The task:
Continue the TURBOMOLE forum thread on parallel MPI runs, picking up right after its last sentence.

TURBOMOLE Users Forum

Installation and usage of TURBOMOLE => Parallel Runs => Topic started by: martijn on July 20, 2012, 02:58:02 PM

Title: Re: Difference in MPI runs between 6.2 and 6.3 (or TM on Unubtu 12.04)
Post by: martijn on July 20, 2012, 02:58:02 PM
Hi,

We have an older 8 core workstation (running Ubuntu) with TM version 6.2 installed on it. On this workstation the following simple script is sufficient to run a MPI TM job (e.g. jobex):

#!/bin/bash

# setting up the environment for turbomole
export TURBODIR=/home/martijn/Turbomole/TURBOMOLE/
export PARA_ARCH=MPI
source $TURBODIR/Config_turbo_env
export PARNODES=3

jobex -gcart  5 -c 100

Now we have just installed TM 6.3.1 on a newer 12 core workstation (also running Ubuntu) and there the simple script from above doesn't work. The MPI job never gets started properly and essentially hangs after dscf.stats.parallel. We've found that the following script seems to work:

#!/bin/bash

# setting up the environment for turbomole

echo "localhost">>machinefile
echo "localhost">>machinefile


export TURBODIR=/home/cris/software/TURBOMOLE
source $TURBODIR/Config_turbo_env
export PATH=$TURBODIR/scripts:$PATH
export PATH=$TURBODIR/bin/`sysname`:$PATH

export PARA_ARCH=MPI

export PARANODES=2

export HOSTS_FILE="machinefile"

jobex -gcart 4 -c 100

But now we need a machinefile, something we never needed on the old workstation using TM 6.2. We also need to set a path so that TM finds HP-MPI and not openmpi instead (again something that never was an issue on the old workstation). We did this by editing /etc/lib.so.conf to:

include /etc/ld.so.conf.d/*.conf
/home/cris/software/TURBOMOLE/mpirun_scripts/em64t-unknown-linux-gnu_mpi/HPMPI/MPICH2.0/lib/linux_amd64/
/home/cris/software/TURBOMOLE/mpirun_scripts/em64t-unknown-linux-gnu_mpi/HPMPI/lib/linux_amd64/
/home/cris/software/TURBOMOLE/libso/em64t-unknown-linux-gnu_mpi/

So somehow the sourcing of the login-file for TM does not seem to work properly.  

While this now runs, sometimes MPI jobs die with MPI errors. Something again we never saw with 6.2 on the old workstation.

Did we do something wrong or could this be a bug/feature related to the new HP-MPI library that came in with version 6.3?

Thanks in advance,

Martijn
Title: Re: Difference in MPI runs between 6.2 and 6.3
Post by: uwe on July 23, 2012, 01:51:53 PM
Hello,

there is no difference between Turbomole 6.2 and 6.3 when starting the parallel version. Even the MPI version is the same, namely:

Platform MPI 07.01.00.00 [8144] Linux x86-64

You do not have to set a machine file if you run on one single node, and I would highly recommend not to add any Turbomole related shared libraries to the default search path of the shared library loader (too dangerous, it could disable other programs on your system).

Dataset entries:
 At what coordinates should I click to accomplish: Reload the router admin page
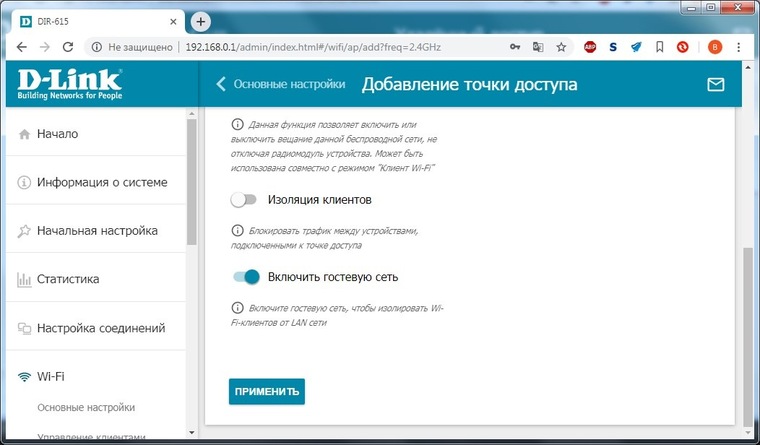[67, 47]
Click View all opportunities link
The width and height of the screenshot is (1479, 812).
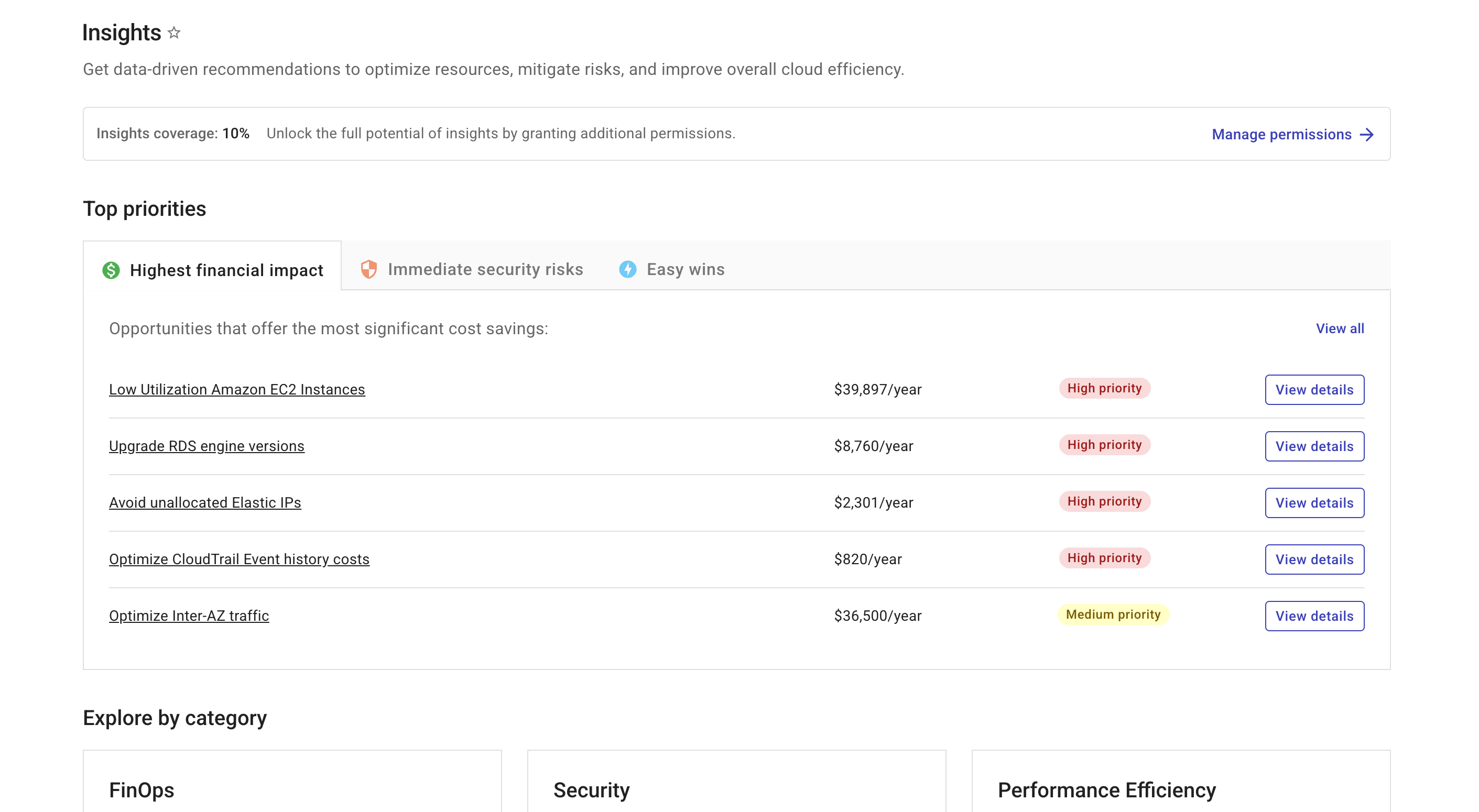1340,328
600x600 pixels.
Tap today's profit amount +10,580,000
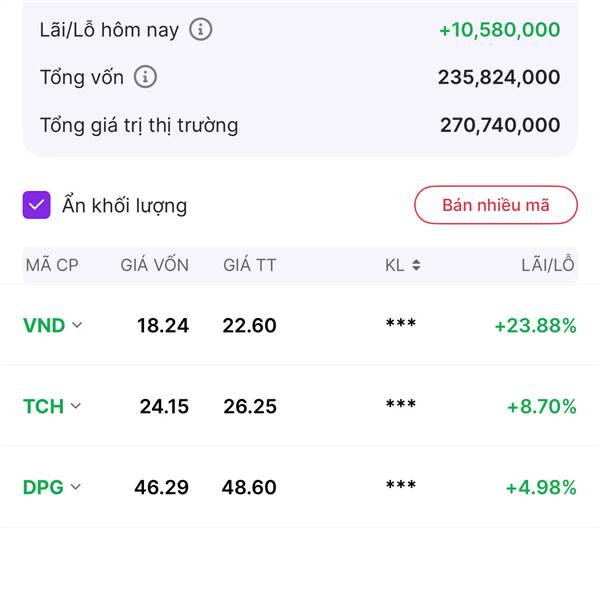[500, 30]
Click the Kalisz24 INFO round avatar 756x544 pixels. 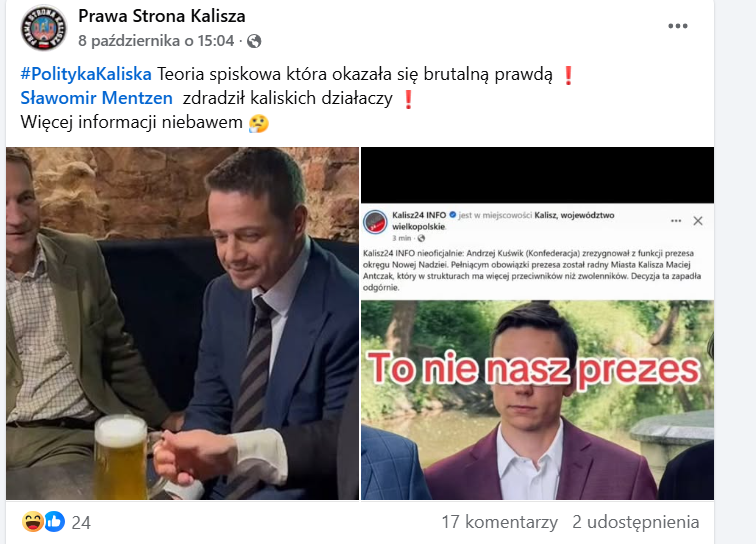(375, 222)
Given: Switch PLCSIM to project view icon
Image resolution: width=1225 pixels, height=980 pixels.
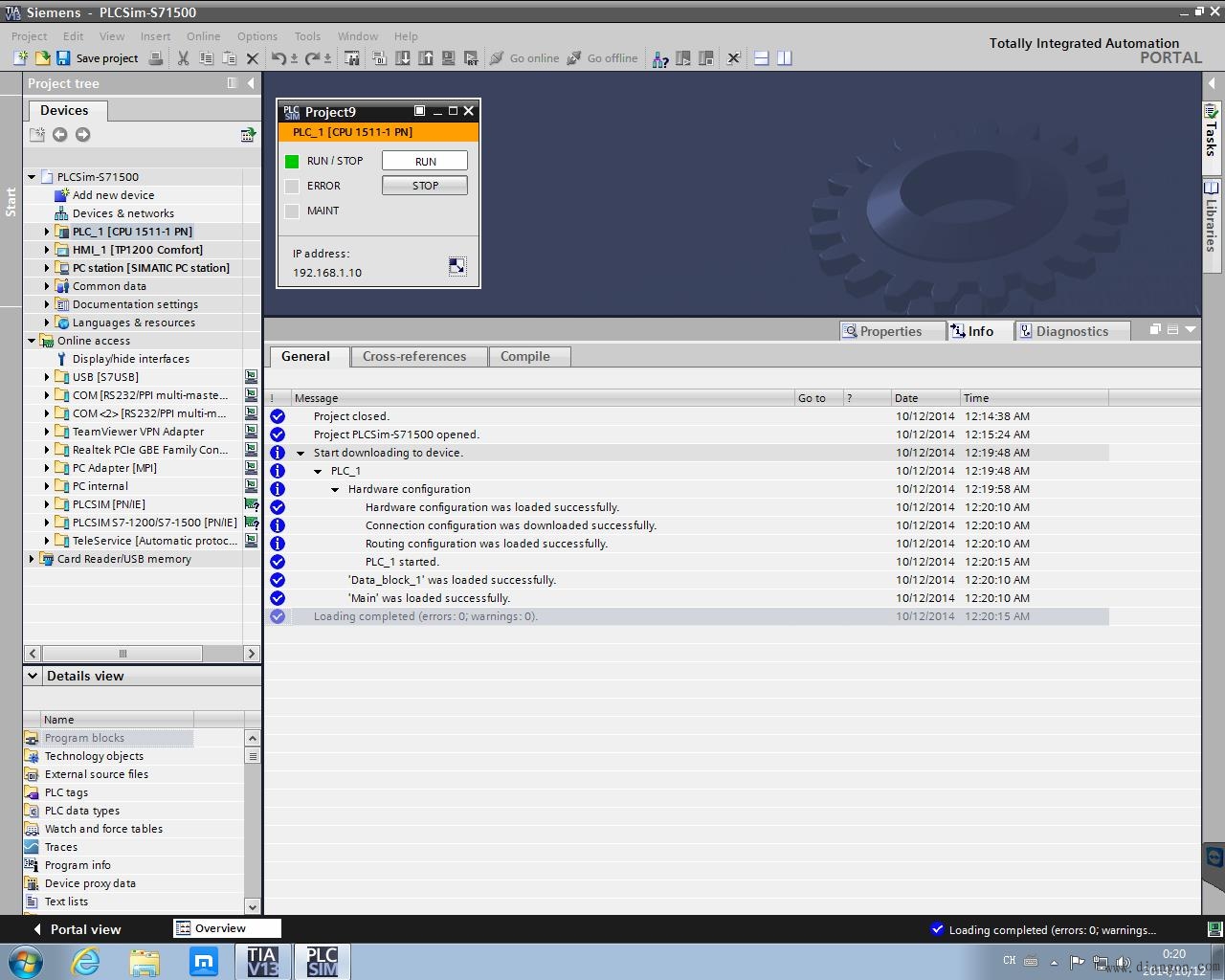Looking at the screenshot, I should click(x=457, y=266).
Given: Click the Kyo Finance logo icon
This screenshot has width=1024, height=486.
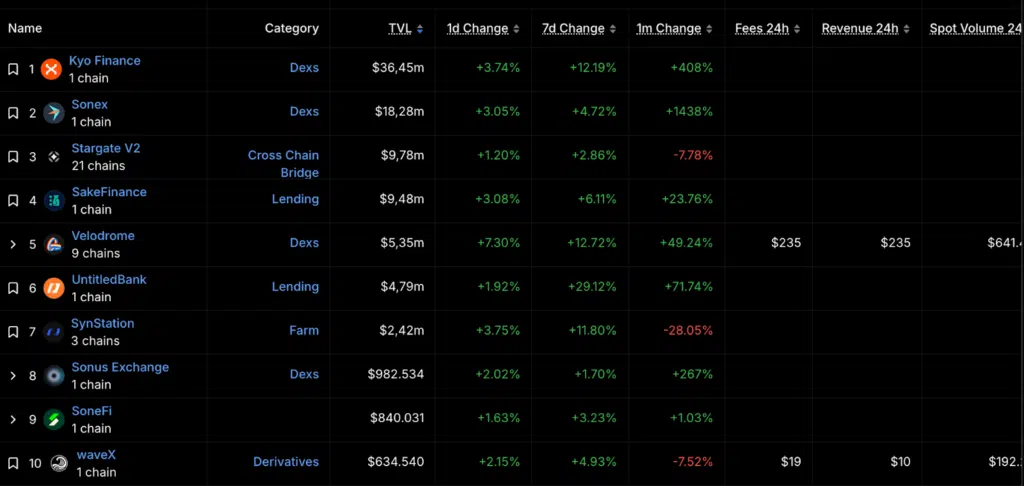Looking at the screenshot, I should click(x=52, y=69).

Reply:
It is more likely that the newer Ubuntu version has some settings which prevent Turbomole to run. Did you try to run 6.3 on the older system and 6.2 on the newer one?

Adding a machine file which contains just 'localhost' might help in cases where MPI does not resolve the name of the node correctly. Is the hostname defined in /etc/hosts, and is it a local one (127.0.0.X) or does it has an IP address of your local network?

Does the job run on a local disk or on a network disk?

Regards,

Uwe
Title: Re: Difference in MPI runs between 6.2 and 6.3
Post by: martijn on July 24, 2012, 05:47:25 PM
Hi,

Okay. It looks that this is indeed an Ubuntu issue (the old machine runs Untuntu 10.04 while the new machine runs Ubuntu 12.04). I've tried to run TM 6.2 (after removing the library paths) and get the same problems as with 6.3. More specifically the standard output is:

convgrep will be taken out of the TURBODIR directory
dscf ended abnormally
dscf ended abnormally
dscf ended abnormally
MPI Application rank 1 exited before MPI_Finalize() with status 13
OPTIMIZATION CYCLE 1
grad ended abnormally
grad ended abnormally
grad ended abnormally
MPI Application rank 0 exited before MPI_Finalize() with status 13
 statpt ended normally
dscf ended abnormally
dscf ended abnormally
dscf ended abnormally
MPI Application rank 1 exited before MPI_Finalize() with status 13
OPTIMIZATION CYCLE 2
grad ended abnormally
grad ended abnormally
grad ended abnormally


The misunderstanding about there being a different MPI version with 6.3 instead of 6.2 arose from the fact that in the version history for 6.3 it said that "Platform MPI 7.1 is included in the Turbomole distribution".

Yes, localhost is defined in /etc/hosts as 127.0.0.1 and the calculation runs on the disk of the workstation (i.e. not nework mounted).

I'm wondering if anyone else is successfully running TM on Ubuntu 12.04.

Cheers,

Martijn
Title: Re: Difference in MPI runs between 6.2 and 6.3
Post by: uwe on July 25, 2012, 12:02:16 PM
Hello,

Turbomole 6.4 uses Platform MPI 8.2 and does run on Ubuntu 12 without any modifications of Turbomole.

The problem with the combination of Turbomole 6.3 and Ubuntu 12 seems to be that the environment variables like LD_LIBRARY_PATH and the path where the input is located are not exported to the client processes. Some strange Ubuntu-sshd-MPI misunderstanding.

That is also why setting an explicit machinefile helps, because in this case the Turbomole-own scripts do explicitly set the path to the shared libraries and the working directory.

So either install Turbomole 6.4, or ask the Turbomole support for a patch for 6.3

Regards,

Uwe
Title: Re: Difference in MPI runs between 6.2 and 6.3 (or TM on Unubtu 12.04)
Post by: martijn on July 25, 2012, 02:20:30 PM
Hi Uwe,

We'll download Turbomole 6.4 and give it a try.

Thanks,

Martijn
Title: Re: Difference in MPI runs between 6.2 and 6.3 (or TM on Unubtu 12.04)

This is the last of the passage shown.